Exercise instructions
Write out the following court opinion excerpt on jail visitation word for word, in full.

Selected text
-- Opening Marker --

United States District Court, E.D. Wisconsin

February 14, 2017



          WILLIAM E. DUFFIN U.S. Magistrate Judge.

         Plaintiff Scottie Baldwin is proceeding on First and Fourteenth Amendment claims that the Milwaukee County Jail policy not allowing minor children to visit inmates violated his constitutional rights. This matter is before the court on the parties' motions for summary judgment, as well as several other motions filed by Baldwin.

         I. Undisputed Facts

         Prior to December 21, 2001, visitations at the Milwaukee County Jail (the “Jail”) took place on the floors on which individuals who were incarcerated were housed. All visits were “non-contact” visits. The visitor would be on one side of a glass partition wall and the person incarcerated at the Jail would be on the other side. Visitors under the age of 18 were permitted to participate in the visitation as long as they were accompanied by an adult age 21 or older.

-- Closing Marker --

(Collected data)

-- Opening Marker --

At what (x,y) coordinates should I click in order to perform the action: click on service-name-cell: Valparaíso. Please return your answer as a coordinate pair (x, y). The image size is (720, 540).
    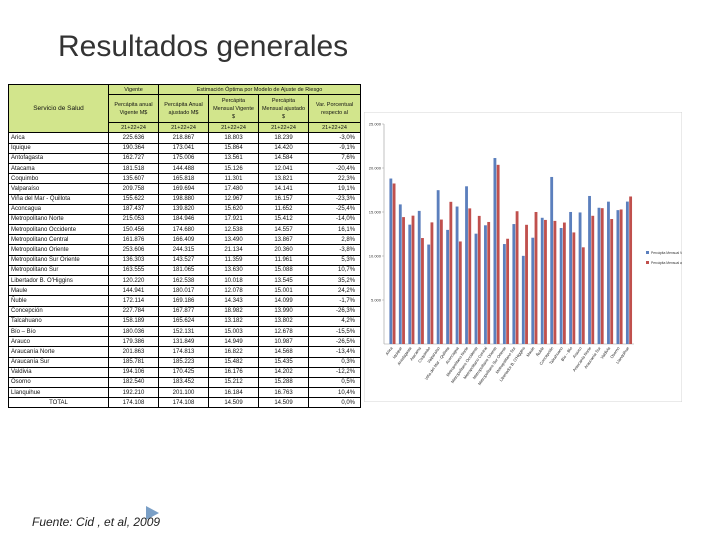
    Looking at the image, I should click on (58, 189).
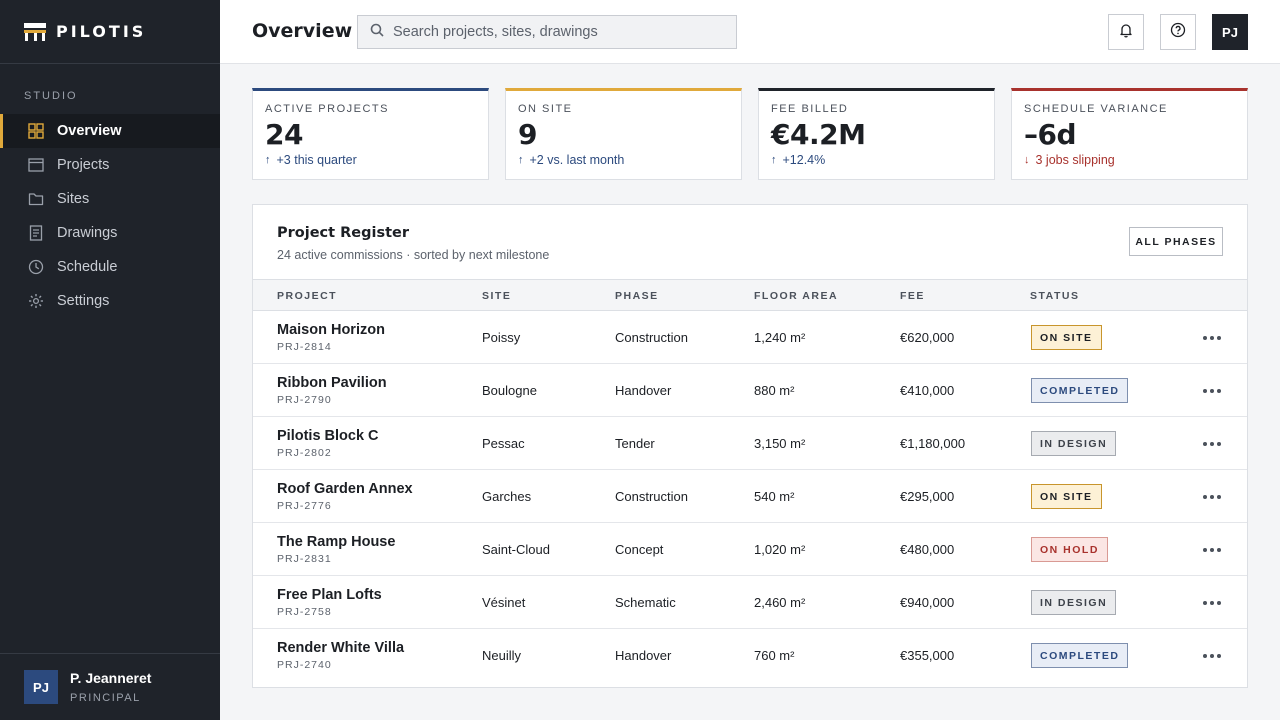 The height and width of the screenshot is (720, 1280). What do you see at coordinates (88, 233) in the screenshot?
I see `sidebar-item-label: Drawings` at bounding box center [88, 233].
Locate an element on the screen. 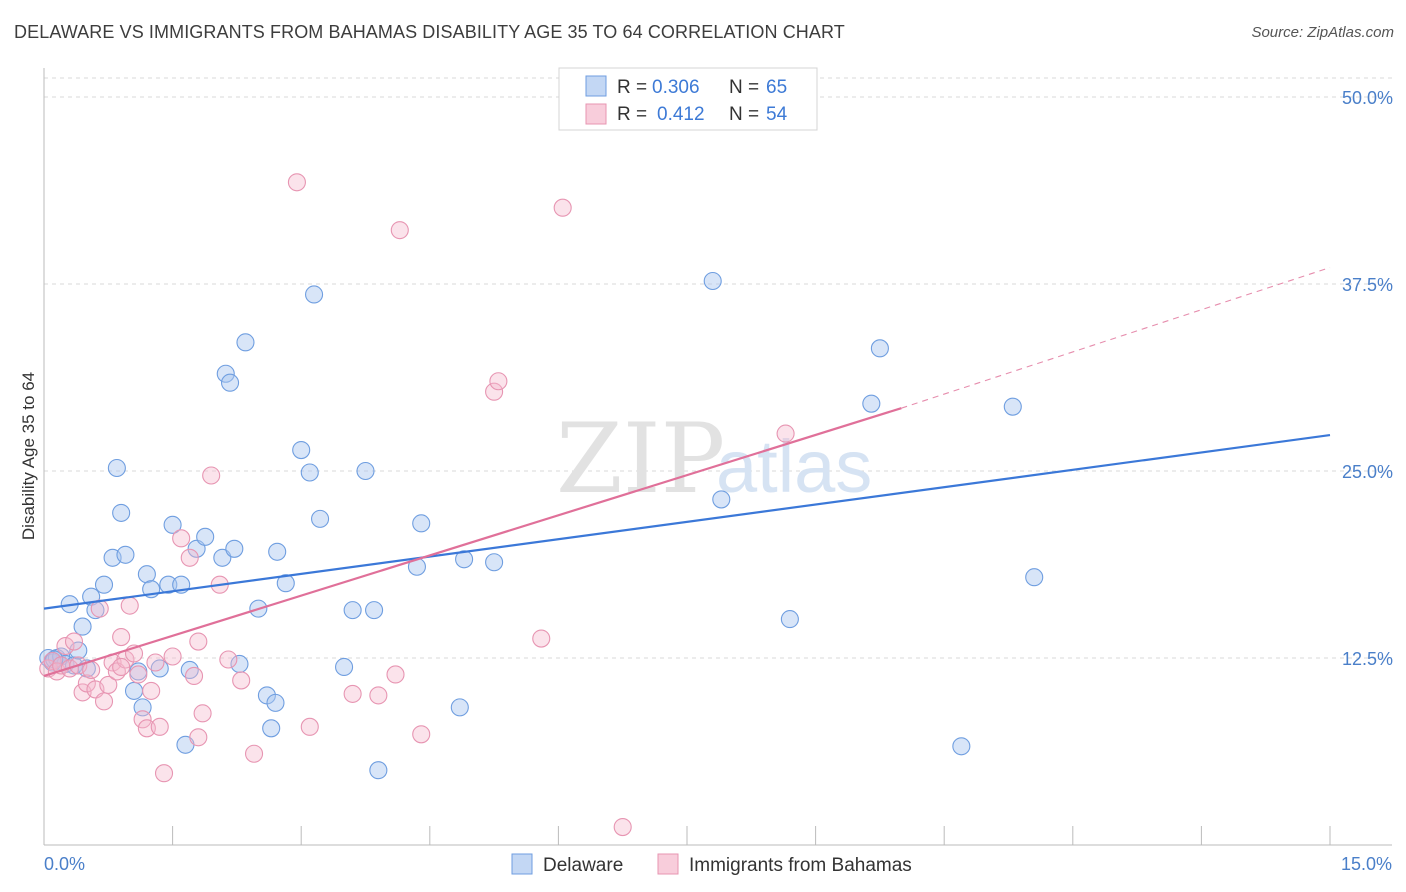 Image resolution: width=1406 pixels, height=892 pixels. legend-n-value-1: 65 is located at coordinates (776, 88).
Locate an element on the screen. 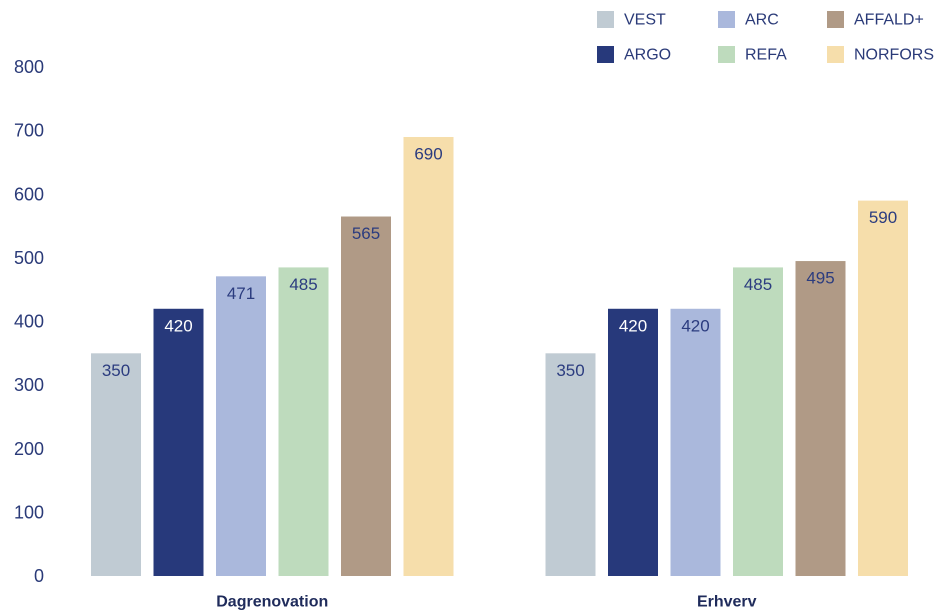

-- Closing Marker --

Response to the exercise
United States District Court, E.D. Wisconsin

February 14, 2017



          WILLIAM E. DUFFIN U.S. Magistrate Judge.

         Plaintiff Scottie Baldwin is proceeding on First and Fourteenth Amendment claims that the Milwaukee County Jail policy not allowing minor children to visit inmates violated his constitutional rights. This matter is before the court on the parties' motions for summary judgment, as well as several other motions filed by Baldwin.

         I. Undisputed Facts

         Prior to December 21, 2001, visitations at the Milwaukee County Jail (the “Jail”) took place on the floors on which individuals who were incarcerated were housed. All visits were “non-contact” visits. The visitor would be on one side of a glass partition wall and the person incarcerated at the Jail would be on the other side. Visitors under the age of 18 were permitted to participate in the visitation as long as they were accompanied by an adult age 21 or older.